● ASSIGNED TASK
Continue the essay below on creation care and God's concern for the cattle in Jonah, starting after its last sentence.

Creation Care, Why Care?

God Loves the Cattle

One of the interesting sidelight points to the book of Jonah is God’s care for non-human aspects of his creation.  At the end of this great book where God clearly manifests his love even for the lost, pagan, backwards, Gentile world and where God exposes the pride of one of his prophets, 1 we find a God who loves cattle.

Jonah was bitter because God had mercy on Nineveh when they repented (Jonah 3).  After leaving Nineveh like a child in mid tantrum stomping his feet, Jonah plops down to the east of the city and just watched, maybe hoping that fire would fall from Heaven as it did upon Sodom and Gomorrah (Gen. 19).  God kindly

“appointed a plant and it grew up over Jonah to be a shade over his head to deliver him from his discomfort.” (Jonah 4:6)

But then God appoints a worm to destroy the plant.  And Jonah grows even more bitter than before.  Finally, God asks him:

And should not I pity Nineveh, that great city, in which there are more than 120,000 persons who do not know their right hand from their left, and also much cattle?” (Jonah 4:11)

● EXTRACTED RECORDS

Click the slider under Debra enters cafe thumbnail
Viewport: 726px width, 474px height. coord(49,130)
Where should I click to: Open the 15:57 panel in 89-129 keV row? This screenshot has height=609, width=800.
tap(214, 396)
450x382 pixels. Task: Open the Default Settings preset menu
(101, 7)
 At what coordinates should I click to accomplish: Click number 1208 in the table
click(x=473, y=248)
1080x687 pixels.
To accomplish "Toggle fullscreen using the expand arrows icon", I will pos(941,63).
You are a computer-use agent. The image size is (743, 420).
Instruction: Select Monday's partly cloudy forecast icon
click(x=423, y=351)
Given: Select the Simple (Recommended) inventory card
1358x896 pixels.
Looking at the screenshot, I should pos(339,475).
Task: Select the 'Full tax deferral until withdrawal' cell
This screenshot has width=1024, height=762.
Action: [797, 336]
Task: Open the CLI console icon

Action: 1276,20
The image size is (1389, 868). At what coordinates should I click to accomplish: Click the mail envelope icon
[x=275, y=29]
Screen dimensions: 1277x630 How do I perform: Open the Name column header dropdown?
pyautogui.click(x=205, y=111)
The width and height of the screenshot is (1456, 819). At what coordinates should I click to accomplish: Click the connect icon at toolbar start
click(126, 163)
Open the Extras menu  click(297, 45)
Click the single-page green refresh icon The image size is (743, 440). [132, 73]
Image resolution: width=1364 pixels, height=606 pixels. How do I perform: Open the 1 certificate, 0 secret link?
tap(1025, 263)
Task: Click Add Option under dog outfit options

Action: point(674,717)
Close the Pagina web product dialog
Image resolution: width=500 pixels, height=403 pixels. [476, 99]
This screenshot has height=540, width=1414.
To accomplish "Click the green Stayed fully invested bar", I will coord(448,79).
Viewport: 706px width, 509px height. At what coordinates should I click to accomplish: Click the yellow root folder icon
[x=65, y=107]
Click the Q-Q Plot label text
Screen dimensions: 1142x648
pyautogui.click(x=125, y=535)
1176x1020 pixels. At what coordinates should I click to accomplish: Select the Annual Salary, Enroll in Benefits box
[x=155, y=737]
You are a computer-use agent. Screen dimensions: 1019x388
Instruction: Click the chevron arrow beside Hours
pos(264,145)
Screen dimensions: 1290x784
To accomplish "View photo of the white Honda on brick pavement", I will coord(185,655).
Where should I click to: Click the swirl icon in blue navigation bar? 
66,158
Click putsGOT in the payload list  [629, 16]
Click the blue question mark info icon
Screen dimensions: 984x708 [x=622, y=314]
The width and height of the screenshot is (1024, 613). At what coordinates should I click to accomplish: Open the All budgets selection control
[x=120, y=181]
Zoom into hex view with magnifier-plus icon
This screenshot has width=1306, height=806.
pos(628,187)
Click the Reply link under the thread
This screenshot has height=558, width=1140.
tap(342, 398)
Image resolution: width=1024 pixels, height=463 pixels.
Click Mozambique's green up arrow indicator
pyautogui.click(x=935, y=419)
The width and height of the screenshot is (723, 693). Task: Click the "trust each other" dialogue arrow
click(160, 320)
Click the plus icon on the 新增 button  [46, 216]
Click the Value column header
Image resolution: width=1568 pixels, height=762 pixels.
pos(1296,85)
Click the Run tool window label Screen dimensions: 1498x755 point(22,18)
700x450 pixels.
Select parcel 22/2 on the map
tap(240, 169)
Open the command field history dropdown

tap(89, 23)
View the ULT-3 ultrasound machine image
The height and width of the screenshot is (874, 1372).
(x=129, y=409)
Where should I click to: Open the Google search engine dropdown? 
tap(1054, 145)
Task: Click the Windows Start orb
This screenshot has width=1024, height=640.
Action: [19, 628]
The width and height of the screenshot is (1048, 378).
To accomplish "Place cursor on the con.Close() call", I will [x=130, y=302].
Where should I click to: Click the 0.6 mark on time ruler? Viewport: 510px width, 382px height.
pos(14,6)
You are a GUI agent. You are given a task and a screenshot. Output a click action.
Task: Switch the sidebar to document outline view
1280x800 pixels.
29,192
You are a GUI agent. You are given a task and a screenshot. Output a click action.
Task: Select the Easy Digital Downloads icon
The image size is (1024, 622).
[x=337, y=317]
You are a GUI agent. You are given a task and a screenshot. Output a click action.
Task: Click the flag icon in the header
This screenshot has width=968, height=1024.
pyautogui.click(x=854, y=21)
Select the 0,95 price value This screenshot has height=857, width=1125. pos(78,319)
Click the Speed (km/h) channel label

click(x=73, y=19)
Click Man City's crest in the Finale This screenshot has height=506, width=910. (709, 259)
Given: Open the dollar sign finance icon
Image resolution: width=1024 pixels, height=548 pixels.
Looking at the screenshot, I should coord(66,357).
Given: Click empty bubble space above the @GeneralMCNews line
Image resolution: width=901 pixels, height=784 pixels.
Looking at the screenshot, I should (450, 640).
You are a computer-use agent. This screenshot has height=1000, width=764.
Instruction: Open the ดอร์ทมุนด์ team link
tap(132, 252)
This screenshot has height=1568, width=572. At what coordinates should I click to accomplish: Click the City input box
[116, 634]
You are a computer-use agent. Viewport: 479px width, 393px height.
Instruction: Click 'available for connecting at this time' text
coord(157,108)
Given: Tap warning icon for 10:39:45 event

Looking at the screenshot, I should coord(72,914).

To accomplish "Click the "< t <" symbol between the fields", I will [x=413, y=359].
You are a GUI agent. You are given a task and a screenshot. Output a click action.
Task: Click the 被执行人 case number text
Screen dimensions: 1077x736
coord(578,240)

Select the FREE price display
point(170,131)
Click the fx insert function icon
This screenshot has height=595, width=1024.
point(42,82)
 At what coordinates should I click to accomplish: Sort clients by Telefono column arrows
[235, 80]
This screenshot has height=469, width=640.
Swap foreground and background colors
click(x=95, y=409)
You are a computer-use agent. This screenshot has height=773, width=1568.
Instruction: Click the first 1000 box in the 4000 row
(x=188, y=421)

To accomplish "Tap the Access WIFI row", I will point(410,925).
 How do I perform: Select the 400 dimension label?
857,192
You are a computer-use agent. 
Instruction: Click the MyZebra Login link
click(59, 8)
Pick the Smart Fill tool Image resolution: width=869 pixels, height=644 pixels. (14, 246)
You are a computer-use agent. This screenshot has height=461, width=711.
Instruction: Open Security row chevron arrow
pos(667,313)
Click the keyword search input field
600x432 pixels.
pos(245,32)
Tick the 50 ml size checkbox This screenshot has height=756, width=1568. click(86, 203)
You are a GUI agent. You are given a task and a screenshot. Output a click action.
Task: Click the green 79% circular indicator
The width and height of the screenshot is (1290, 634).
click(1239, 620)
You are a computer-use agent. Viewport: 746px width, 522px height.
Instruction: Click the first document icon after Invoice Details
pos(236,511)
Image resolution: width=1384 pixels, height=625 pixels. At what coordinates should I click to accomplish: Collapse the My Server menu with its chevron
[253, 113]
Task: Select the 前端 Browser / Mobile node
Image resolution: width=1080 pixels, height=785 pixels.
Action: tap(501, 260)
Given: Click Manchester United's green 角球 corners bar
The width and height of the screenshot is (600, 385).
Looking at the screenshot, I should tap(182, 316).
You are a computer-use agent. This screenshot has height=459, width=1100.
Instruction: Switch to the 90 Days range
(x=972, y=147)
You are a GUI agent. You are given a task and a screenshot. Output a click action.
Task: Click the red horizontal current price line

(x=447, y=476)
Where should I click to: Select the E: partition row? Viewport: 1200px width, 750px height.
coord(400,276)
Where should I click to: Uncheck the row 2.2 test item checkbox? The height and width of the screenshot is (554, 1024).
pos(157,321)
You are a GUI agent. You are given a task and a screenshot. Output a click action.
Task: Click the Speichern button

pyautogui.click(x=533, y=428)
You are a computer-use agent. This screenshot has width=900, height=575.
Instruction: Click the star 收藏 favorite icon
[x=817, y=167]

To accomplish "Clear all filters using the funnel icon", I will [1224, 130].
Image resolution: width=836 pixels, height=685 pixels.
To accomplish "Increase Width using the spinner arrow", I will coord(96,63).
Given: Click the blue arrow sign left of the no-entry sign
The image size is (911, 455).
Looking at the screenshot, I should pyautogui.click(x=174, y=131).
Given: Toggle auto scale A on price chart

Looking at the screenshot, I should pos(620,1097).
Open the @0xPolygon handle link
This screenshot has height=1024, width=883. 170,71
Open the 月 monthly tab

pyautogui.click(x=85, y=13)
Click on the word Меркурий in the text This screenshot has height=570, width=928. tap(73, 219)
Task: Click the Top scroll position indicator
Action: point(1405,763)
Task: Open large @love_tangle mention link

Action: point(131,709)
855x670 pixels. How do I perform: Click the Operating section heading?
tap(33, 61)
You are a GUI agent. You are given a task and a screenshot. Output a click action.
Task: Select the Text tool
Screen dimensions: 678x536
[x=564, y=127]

● REPLY TO THE TASK
After all this business with Jonah, God takes a moment to point out that he loves the cattle.  He wanted Jonah (and us) to know that He spared Nineveh, in part, because of his love for the cattle.  The cattle were the innocent bystanders to Nineveh’s great evil, but God loved them and just like during the great worldwide flood of Noah’s day, God chose to spare some of them (see Genesis 6 and 7).

All of Creation Bears Witness to God

Creation manifests to everyone God’s invisible attributes, his eternal power, and divine nature (Romans 1:20).  Just as the heavens declare God’s glory and the skies proclaim his handiwork (Psalm 19:1), so too all of God’s created order.  Over and over throughout Scripture God calls upon the creation to praise him!  In Psalm 148 the sun and moon, stars, and heavens are all called upon to praise their maker (verses 2, 3, 4).  In 1 Chronicles 16:32-33 the sea and the trees of the forest are summoned to sing praises to their king:

“Let the sea roar, and all it contains; Let the field exult, and all that is in it. Then the trees of the forest will sing for joy before the LORD; For He is coming to judge the earth.”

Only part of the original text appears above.